### About this task
Which lines below hold the word "computer"? Copy all of them.

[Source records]
*** Begin section ***

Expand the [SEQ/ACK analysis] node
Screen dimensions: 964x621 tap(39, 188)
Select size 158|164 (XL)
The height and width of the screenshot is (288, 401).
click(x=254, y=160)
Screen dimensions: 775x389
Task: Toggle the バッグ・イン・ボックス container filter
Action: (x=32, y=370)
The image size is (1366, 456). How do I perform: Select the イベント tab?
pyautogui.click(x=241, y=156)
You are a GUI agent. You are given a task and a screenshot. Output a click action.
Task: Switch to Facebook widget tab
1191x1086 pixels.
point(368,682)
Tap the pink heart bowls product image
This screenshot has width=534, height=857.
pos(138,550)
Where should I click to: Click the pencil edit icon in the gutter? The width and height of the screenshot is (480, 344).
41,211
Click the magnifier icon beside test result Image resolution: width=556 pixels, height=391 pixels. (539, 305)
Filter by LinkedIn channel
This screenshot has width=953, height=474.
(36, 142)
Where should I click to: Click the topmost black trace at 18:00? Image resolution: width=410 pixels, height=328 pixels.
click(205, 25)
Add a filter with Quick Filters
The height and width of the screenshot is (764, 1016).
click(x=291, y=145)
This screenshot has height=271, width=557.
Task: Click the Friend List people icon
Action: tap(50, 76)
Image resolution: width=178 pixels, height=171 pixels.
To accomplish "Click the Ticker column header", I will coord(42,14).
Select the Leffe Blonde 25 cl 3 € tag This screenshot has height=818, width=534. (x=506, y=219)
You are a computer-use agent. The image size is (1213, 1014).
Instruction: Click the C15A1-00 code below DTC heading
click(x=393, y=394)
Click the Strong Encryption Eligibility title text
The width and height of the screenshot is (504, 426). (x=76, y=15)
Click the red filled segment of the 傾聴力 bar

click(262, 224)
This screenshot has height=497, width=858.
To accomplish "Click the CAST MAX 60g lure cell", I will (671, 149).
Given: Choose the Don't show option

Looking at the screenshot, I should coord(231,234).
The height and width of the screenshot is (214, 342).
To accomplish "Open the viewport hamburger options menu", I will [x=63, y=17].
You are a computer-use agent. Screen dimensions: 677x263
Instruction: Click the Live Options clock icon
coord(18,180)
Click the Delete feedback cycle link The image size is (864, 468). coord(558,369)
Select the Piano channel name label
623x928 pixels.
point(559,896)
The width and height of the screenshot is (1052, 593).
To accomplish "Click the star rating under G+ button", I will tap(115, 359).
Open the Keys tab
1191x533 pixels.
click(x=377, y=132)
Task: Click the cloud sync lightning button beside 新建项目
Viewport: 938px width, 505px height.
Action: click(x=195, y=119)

*** End section ***

### Written reply
You are a computer-use agent. The image size is (1213, 1014).
You are a computer-use agent. Screen dimensions: 677x263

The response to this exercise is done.